Saved entries:
=====

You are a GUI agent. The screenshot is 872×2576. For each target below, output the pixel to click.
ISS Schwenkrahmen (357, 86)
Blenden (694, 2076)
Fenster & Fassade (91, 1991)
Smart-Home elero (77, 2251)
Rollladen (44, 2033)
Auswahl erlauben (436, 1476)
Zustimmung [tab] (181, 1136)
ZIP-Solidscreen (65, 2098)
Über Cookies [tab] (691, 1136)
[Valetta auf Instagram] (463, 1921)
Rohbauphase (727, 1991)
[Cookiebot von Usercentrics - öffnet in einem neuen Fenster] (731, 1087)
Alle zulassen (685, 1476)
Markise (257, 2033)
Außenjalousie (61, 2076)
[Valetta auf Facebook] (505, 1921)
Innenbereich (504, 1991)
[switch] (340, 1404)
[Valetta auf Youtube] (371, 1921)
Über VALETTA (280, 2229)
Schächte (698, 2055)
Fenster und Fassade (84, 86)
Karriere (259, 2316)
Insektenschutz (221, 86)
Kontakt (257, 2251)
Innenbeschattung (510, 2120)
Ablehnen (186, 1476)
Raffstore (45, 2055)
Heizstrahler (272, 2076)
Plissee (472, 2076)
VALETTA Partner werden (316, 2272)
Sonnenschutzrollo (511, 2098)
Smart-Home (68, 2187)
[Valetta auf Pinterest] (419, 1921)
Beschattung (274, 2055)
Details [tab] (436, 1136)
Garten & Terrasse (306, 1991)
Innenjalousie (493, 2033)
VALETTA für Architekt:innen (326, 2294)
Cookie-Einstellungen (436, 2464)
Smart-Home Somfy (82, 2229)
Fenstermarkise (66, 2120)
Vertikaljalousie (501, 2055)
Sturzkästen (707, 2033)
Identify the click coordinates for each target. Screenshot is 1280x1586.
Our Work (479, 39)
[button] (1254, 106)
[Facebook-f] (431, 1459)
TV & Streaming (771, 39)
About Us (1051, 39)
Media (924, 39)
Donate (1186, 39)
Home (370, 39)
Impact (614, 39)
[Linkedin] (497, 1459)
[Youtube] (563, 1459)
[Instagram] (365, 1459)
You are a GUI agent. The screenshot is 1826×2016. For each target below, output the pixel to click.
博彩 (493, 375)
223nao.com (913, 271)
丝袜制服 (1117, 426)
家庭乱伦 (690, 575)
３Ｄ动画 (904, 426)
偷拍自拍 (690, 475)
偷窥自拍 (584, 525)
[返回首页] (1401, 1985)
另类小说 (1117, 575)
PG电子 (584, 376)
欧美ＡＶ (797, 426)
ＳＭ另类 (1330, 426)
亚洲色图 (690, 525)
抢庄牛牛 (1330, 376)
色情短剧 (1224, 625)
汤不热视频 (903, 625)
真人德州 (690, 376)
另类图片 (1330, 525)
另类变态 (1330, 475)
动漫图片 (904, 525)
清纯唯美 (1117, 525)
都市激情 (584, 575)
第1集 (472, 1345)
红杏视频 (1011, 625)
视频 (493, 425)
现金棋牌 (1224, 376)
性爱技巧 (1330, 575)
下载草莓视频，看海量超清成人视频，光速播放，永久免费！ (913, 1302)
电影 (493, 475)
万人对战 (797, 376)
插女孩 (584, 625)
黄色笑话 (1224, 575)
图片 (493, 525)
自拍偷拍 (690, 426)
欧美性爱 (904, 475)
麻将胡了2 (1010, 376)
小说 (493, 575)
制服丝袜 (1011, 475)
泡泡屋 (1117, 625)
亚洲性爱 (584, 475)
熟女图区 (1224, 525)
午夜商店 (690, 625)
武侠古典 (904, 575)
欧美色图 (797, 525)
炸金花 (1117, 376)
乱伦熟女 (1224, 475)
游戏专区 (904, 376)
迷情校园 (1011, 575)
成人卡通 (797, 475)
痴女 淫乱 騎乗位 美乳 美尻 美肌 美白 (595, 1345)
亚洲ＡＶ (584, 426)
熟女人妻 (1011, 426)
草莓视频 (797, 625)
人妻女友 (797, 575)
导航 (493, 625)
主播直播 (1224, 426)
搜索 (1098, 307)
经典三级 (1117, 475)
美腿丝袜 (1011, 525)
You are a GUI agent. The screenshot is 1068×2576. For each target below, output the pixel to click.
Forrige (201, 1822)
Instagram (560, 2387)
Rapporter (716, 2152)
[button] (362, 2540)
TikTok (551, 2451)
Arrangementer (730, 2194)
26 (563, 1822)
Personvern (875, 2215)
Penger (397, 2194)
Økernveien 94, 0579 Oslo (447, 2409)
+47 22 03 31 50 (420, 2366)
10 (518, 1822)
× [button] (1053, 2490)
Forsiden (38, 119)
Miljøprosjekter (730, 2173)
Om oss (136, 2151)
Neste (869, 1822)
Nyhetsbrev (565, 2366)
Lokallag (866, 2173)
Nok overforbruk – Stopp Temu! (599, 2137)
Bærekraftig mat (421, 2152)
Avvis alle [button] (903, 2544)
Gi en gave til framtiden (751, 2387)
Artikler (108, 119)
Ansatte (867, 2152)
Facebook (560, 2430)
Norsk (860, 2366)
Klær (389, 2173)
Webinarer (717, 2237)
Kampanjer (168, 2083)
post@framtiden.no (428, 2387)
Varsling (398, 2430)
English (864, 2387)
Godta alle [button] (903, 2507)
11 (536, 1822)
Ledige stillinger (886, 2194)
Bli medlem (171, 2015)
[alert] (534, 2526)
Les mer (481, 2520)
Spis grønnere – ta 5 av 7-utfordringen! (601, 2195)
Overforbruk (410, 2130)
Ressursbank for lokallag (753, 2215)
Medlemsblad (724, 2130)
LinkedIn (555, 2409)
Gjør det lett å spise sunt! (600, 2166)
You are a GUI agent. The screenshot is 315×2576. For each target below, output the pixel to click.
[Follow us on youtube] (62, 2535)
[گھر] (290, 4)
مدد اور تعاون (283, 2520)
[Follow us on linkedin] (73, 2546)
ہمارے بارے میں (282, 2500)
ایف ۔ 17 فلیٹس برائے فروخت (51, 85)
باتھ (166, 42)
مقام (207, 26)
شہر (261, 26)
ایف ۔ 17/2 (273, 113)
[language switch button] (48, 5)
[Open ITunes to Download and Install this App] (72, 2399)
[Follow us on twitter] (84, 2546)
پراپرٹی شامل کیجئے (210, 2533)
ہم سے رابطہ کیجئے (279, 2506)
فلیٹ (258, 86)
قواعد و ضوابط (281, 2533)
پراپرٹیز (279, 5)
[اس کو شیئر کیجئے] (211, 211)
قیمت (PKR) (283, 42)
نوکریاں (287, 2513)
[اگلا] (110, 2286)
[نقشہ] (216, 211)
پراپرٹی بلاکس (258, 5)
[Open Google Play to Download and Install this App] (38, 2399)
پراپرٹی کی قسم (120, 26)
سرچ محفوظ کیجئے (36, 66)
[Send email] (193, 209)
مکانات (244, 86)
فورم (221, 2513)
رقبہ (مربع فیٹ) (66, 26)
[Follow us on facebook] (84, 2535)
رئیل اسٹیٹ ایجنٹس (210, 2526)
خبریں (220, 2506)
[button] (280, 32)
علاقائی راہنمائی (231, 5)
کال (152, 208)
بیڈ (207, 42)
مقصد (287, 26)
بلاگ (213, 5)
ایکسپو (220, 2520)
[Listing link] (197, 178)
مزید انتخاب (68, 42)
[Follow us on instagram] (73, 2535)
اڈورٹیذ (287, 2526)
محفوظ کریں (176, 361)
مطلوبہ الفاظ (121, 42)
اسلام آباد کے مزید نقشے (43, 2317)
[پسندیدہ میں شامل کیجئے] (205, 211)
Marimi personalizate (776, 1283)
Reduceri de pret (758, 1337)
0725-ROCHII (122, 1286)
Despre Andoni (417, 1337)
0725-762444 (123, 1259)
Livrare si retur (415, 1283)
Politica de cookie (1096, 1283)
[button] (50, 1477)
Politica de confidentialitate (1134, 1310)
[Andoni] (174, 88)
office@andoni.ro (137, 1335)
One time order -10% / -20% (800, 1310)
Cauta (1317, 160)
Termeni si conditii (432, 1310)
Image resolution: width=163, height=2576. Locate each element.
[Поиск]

=====

Required work
Lines above with the word "Smart" should be counted, and the reply is that count alone.

Solution to the exercise
3